The same thing happened to me at Calixto García on a carnival Saturday in Havana several years ago. I will never forget the young man bearing the stretcher who helped me get out of the car. Would you believe that they refused to take an X-ray of my injured leg? The girl in the emergency room explained that X-ray examination was done in serious cases only. The stretcher-bearer, on the other hand, did help me at last, placing the splints as if he was an expert. He didn’t leave me until I got back in the car. This boy did indeed deserve the money he was earning.

What other things did you have to pay for after that?

After a few days, I was prescribed a physiotherapy treatment. I had to pay 50 Cuban pesos (CUP), which are some 2 CUC depending on the exchange rate, to be able to use the medical gym where I did some exercises and received electrotherapy. In the end, I decided to hire (privately) a physiotherapist who was willing to give me the therapy at my home. I paid her a thousand pesos but I saved the total of 500 CUP on the entrance fee, I was spared of waiting in the polyclinic, I didn’t have to buy the occasional snacks to the health staff anymore and I also avoided some other expenses, which – though little, always add up.

Is the quality of medical consultations good?

As concerns the fracture, the first diagnosis was correct.

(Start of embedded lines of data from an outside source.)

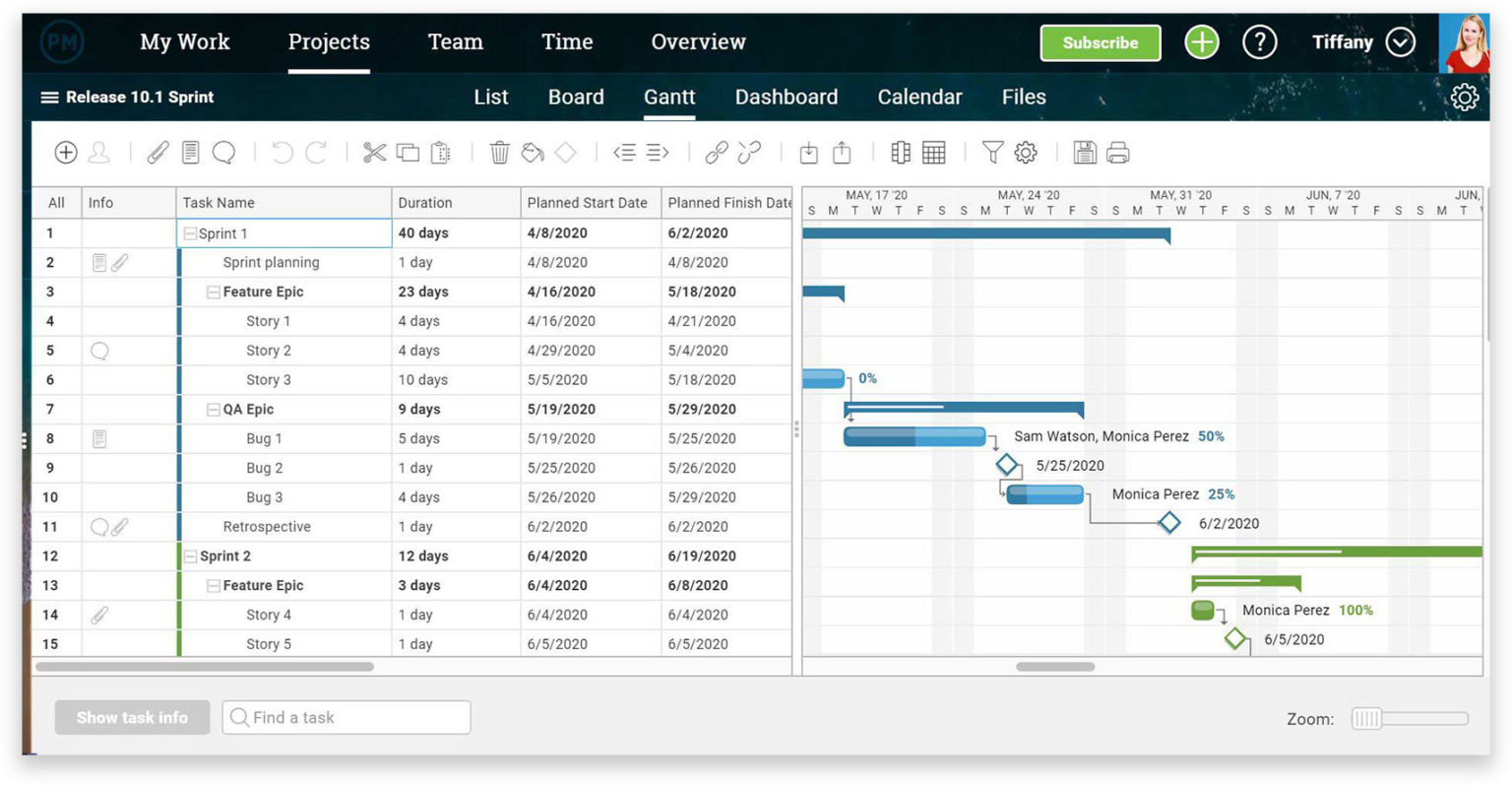The height and width of the screenshot is (786, 1512).
Task: Collapse the QA Epic group
Action: point(213,410)
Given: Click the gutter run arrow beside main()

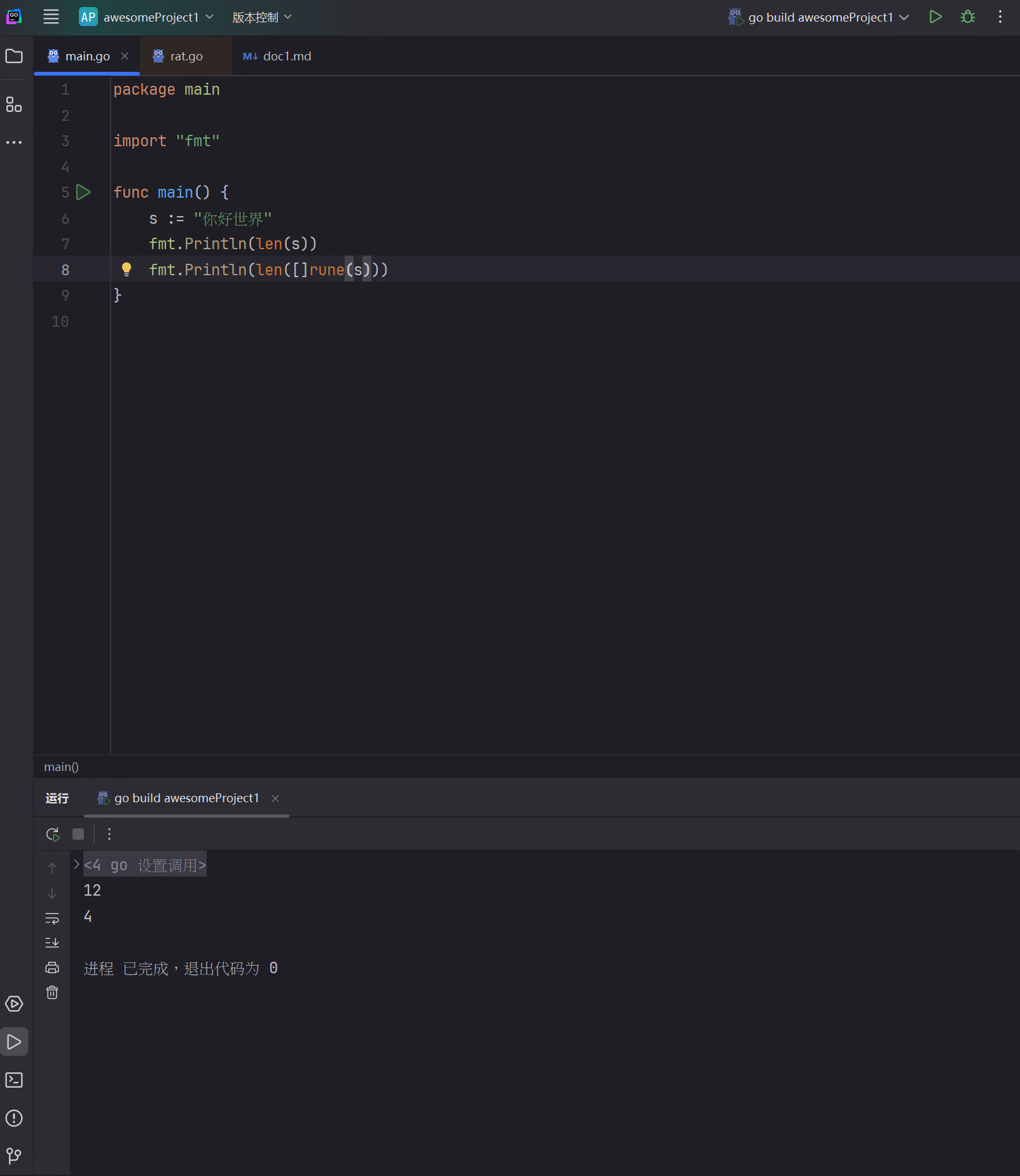Looking at the screenshot, I should [x=83, y=193].
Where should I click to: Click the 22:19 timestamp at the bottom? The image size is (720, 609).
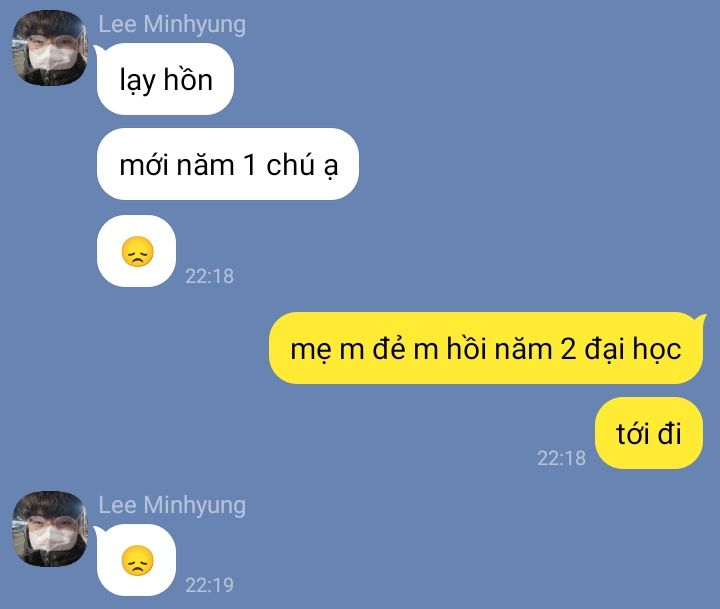(x=209, y=586)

However, the doctors failed to identify the ruptures in the ligaments around the knee, of which I learned later, when a friend of mine helped me get another consultation.

Do you want to share some other experience that would reflect the quality of healthcare services in Cuba today?

I do. I’ll tell you about an event that happened last year. Actually, it has nothing to do with human health, but it shows the way hospitals work here. My neighbour Carmen Patricia came to see me the other day, full of anguish as her dog had been run over. The veterinarian demanded an X-ray, which could be done in the emergency department of the hospital. I won’t disclose the name of the technician at the hospital who agreed to circumvent the rules of the department for 10 CUC which Carmen Patricia paid him for taking the X-ray of her dog. The hospital is intended for human patients only, so they had to hide the animal in a large bag and smuggle it in. As soon as they obtained the X-ray, Carmen Patricia rushed back with it to the dogs’ clinic.

What is the last thing you would like to say in our interview? Any conclusion?

Right now, I’m waiting for an operation to straighten my right leg. The amounts keep adding up and I would be much better off if the State paid me a decent salary, not the miserable 500 pesos we get. Having to cover so many costs accompanying this free health care is troublesome and you never know in advance what the final amount will be.